Die zen­tra­le Fra­ge bleibt mei­nes Erach­tens, wie sich siche­re Kin­der ent­wi­ckeln. Ein siche­res Kind braucht siche­re Reak­tio­nen von­sei­ten sei­ner Eltern und Erzie­her. Um über­haupt Empa­thie zu ent­wi­ckeln, gehört die Grund­er­fah­rung, dass es Gren­zen gibt, die ande­re Men­schen set­zen. Nur so merkt ein Kind, dass es (a) ande­re Men­schen gibt, und dass die­se (b) womög­lich etwas ande­res wol­len als man selbst. So ent­steht die Fähig­keit zum Ver­ständ­nis ande­rer Men­schen. Haben die selbst­un­si­che­ren Men­schen, von denen oben die Rede war, oft zu viel Empa­thie, haben die klei­nen „BIG MEs“ oft gar kei­ne Empa­thie. Um es mit Jesper Juul zu sagen: Es ist ein Lie­bes­dienst, Gren­zen zu set­zen. Und kön­nen es die Eltern schon nicht, dann müs­sen es wenigs­tens die am Kind arbei­ten­den Päd­ago­gen kön­nen. Augen­hö­he mit Fünf­jäh­ri­gen ist nicht nur eine päd­ago­gi­sche Traum­tän­ze­rei – sie ist gefähr­lich, weil sie Kin­der zu Ego-Rake­ten macht. (Sie­he dazu auch einen inter­es­san­ten Arti­kel in der Welt.)
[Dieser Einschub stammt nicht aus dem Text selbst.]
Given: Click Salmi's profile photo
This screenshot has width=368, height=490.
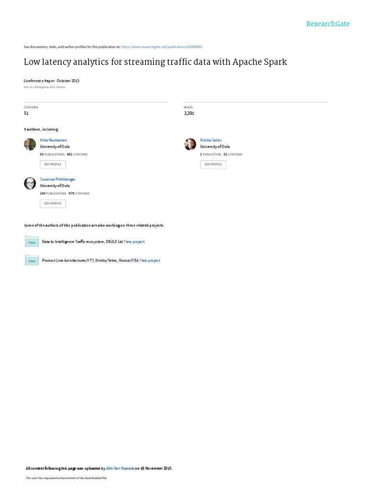Looking at the screenshot, I should coord(190,144).
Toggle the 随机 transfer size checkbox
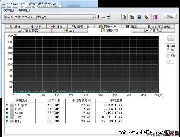Screen dimensions: 180x137 [x=12, y=121]
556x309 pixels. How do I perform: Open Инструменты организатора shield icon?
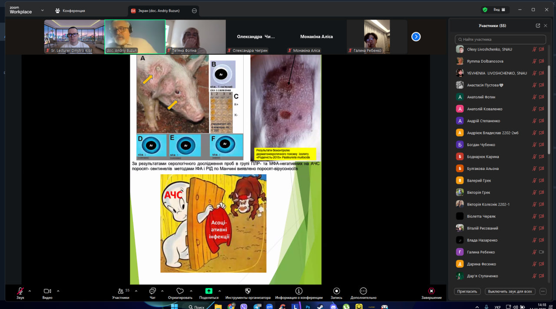tap(248, 291)

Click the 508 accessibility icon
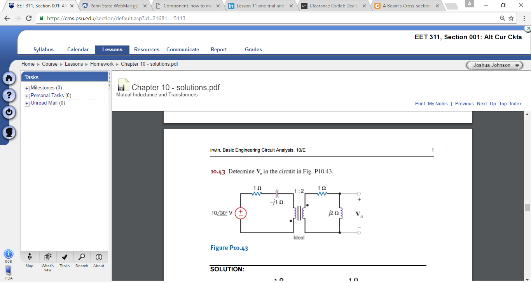(9, 255)
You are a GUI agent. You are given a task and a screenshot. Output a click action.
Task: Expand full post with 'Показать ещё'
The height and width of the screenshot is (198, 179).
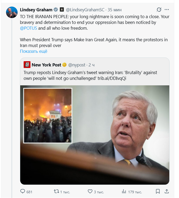34,51
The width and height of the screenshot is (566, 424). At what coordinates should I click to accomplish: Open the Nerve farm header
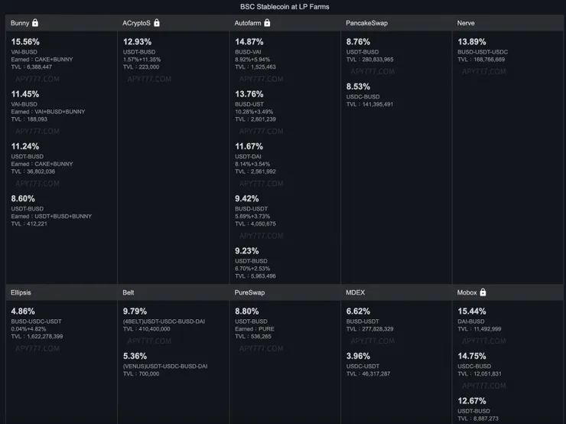click(466, 24)
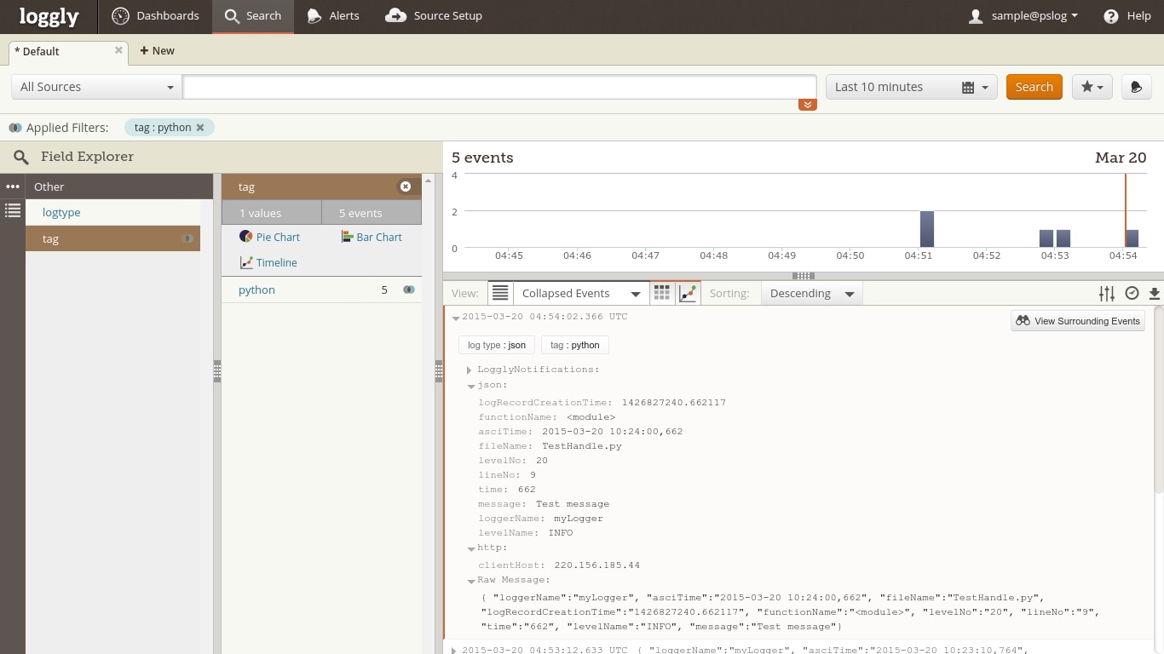Click the clock timestamp icon
The image size is (1164, 654).
1132,294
Wir glau­ben nur so gern dar­an, weil wir ja alles bes­ser machen wol­len als frü­her. Die Fra­ge ist, wo der funk­tio­nie­ren­de Mit­tel­weg zwi­schen „Auto­ri­tät“ einer­seits und dem „Ver­mei­den der nega­ti­ven Fol­gen von kal­ter oder gar gewalt­tä­ti­ger Auto­ri­tät“ ande­rer­seits ver­läuft. Jeden­falls liegt die Ant­wort nicht im heu­te stark ver­brei­te­ten „Behan­deln von Kin­dern wie Erwach­se­ne“, son­dern eher im „Set­zen von Gren­zen als not­wen­di­ge Ent­wick­lungs­vor­aus­set­zung“.